>> start Source

SGMA Overview
Fast facts and resources for a deeper understanding of SGMA and its impact on farms in the Tule Basin
Background
What SGMA Is: The Sustainable Groundwater Management Act (SGMA) is a California law passed in 2014 with the goal of conserving the state’s groundwater resources
Who It Impacts: SGMA mostly affects communities and farms in areas that depend heavily on groundwater, especially ‘high’ and ‘medium’ priority basins in the Central Valley and other regions.
How It’s Controlled: SGMA calls for the creation of local agencies, called Groundwater Sustainability Agencies (GSAs), that are in charge of managing groundwater in their area. Each GSA must write a Groundwater Sustainability Plan (GSP). This is a roadmap that explains how the GSA will balance groundwater pumping with recharge.
Main Impacts: Farmers will need to use less groundwater, utilize new farming methods, and make new investments to achieve sustainability. This will affect jobs, land values, and local economies.
Problem Framing
Between 500,000 and 1 million acres of land will come out of production in the valley as a whole before 2040. About 70,000 of those acres will be in the Tule Subbasin.
Farms will need to take land out of production in order to comply with the regulatory requirements of SGMA, leading to wide-scale land fallowing, reduced crop yields, and job losses all over the region.

>> end Source

* Goal a *
Answer these questions using the SGMA overview, one line each:
(i) In what year was SGMA passed?
(ii) What document must each Groundwater Sustainability Agency write?
(iii) About how many acres in the Tule Subbasin will come out of production?
The records have no connection to the SGMA overview above.

>> start Entries provided

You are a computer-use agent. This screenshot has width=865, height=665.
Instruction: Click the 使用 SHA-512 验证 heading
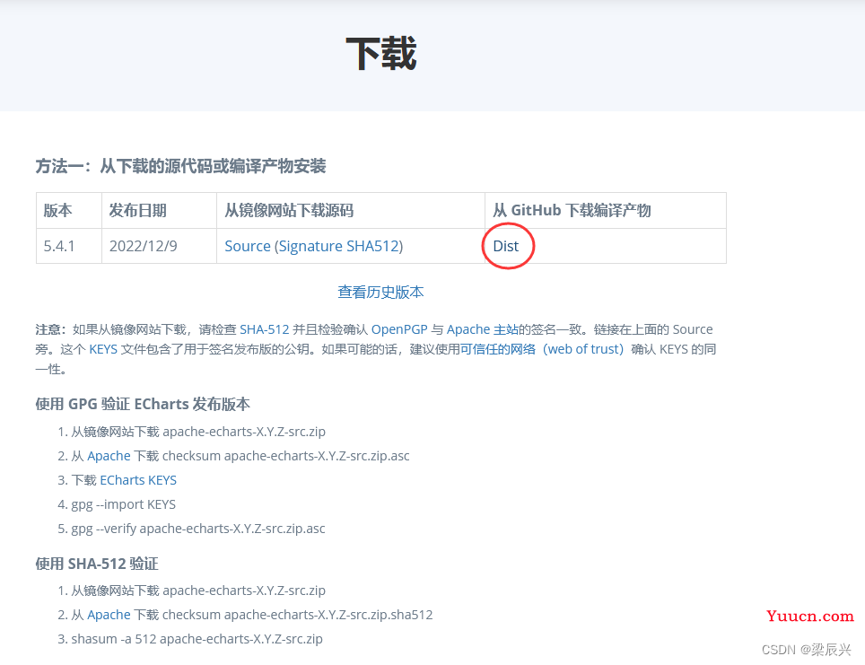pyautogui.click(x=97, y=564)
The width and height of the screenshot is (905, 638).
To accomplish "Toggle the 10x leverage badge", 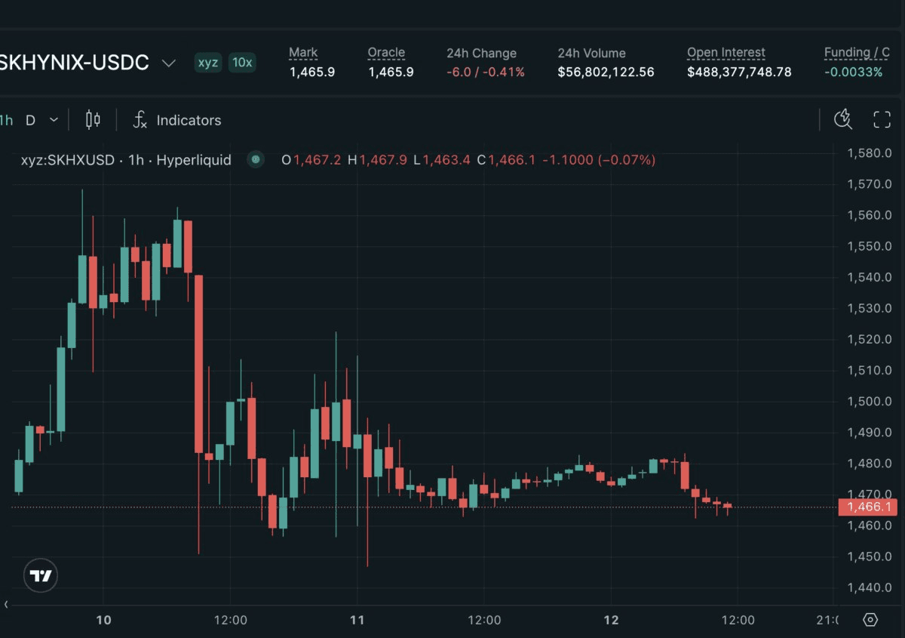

>> end Entries provided
>> start Entries provided

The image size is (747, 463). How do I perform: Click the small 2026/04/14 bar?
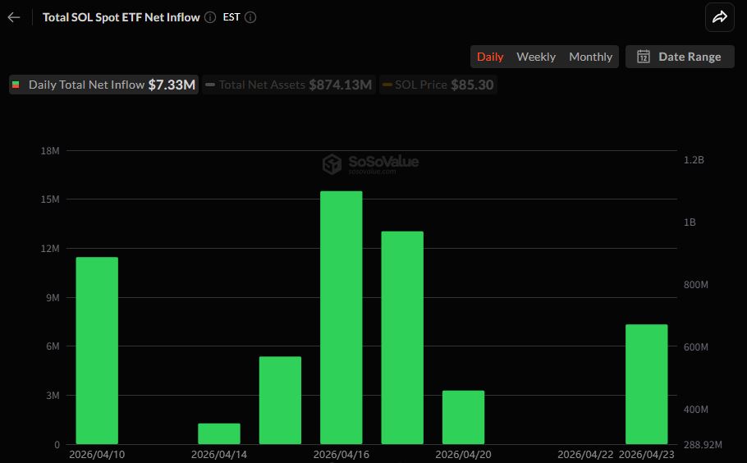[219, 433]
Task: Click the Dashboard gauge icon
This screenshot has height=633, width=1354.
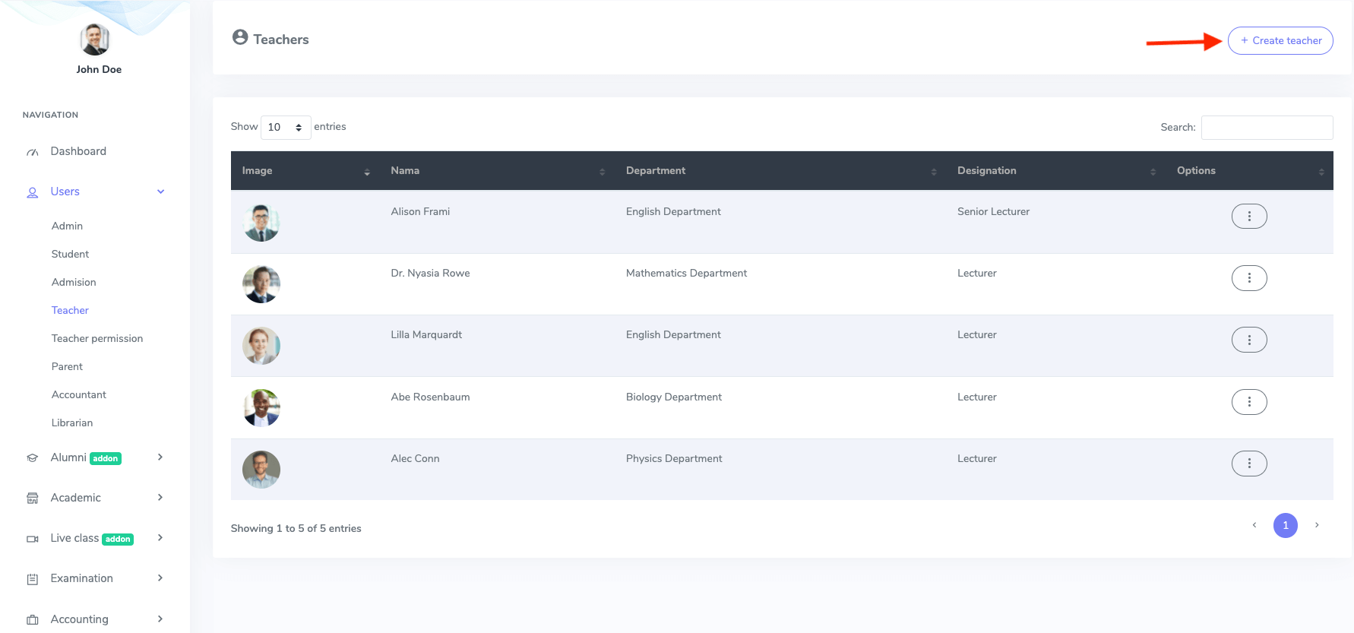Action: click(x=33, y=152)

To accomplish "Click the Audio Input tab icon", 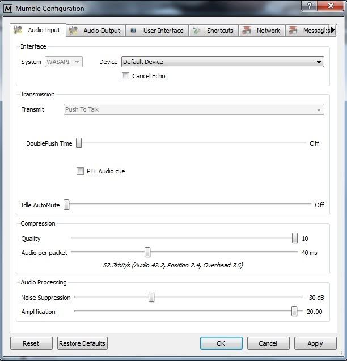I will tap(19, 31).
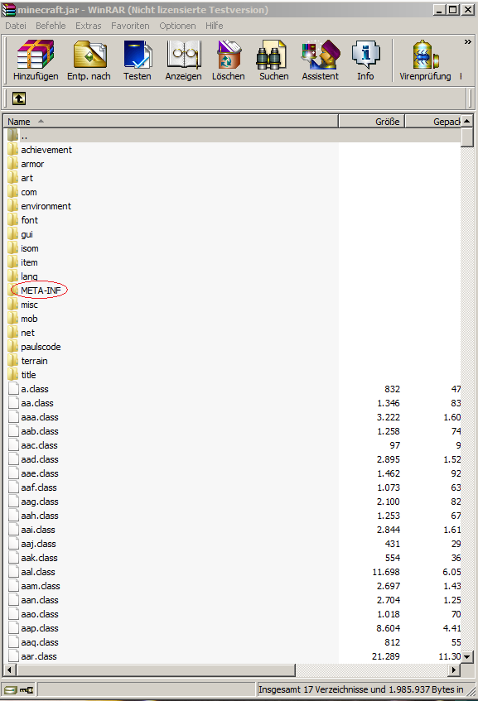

>> end Entries provided

* Goal b *
Write out, as a numbered list with blank lines dropped, the part of the records that opens with the line containing "You are a computer-use" and closes with the line containing "the 10x leverage". Omit the pictures.

* Worked solution a *
(i) 2014
(ii) A Groundwater Sustainability Plan (GSP)
(iii) About 70,000 acres

* Worked solution b *
1. You are a computer-use agent. This screenshot has width=865, height=665.
2. Instruction: Click the 使用 SHA-512 验证 heading
3. pyautogui.click(x=97, y=564)
4. The width and height of the screenshot is (905, 638).
5. To accomplish "Toggle the 10x leverage badge", 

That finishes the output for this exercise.